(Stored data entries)

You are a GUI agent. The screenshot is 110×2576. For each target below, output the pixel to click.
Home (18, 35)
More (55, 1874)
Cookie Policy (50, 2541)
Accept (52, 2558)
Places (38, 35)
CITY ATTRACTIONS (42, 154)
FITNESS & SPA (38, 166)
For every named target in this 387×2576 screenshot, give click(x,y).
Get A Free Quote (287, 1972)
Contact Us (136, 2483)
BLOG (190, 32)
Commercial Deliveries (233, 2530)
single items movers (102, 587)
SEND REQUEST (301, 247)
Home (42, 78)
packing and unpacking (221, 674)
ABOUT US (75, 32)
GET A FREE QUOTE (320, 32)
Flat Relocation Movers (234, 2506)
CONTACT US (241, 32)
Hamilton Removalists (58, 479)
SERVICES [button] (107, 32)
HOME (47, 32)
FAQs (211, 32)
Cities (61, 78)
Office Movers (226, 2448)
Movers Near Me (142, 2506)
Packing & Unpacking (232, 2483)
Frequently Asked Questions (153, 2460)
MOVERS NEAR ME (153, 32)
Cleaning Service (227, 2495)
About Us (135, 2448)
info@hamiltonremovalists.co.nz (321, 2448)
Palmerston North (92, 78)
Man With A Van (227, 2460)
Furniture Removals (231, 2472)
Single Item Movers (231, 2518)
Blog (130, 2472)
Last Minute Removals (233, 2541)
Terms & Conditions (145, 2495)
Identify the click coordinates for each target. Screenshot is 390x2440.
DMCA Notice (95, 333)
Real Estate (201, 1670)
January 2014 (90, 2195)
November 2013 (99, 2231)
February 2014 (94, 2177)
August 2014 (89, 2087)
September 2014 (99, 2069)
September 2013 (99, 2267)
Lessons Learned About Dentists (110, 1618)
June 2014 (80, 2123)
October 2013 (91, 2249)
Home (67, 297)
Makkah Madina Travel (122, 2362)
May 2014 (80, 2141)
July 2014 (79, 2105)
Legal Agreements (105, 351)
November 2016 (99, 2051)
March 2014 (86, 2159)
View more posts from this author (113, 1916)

Your objective: From the entries, copy out each line containing the word "Removals".

Response area:
Furniture Removals (231, 2472)
Last Minute Removals (233, 2541)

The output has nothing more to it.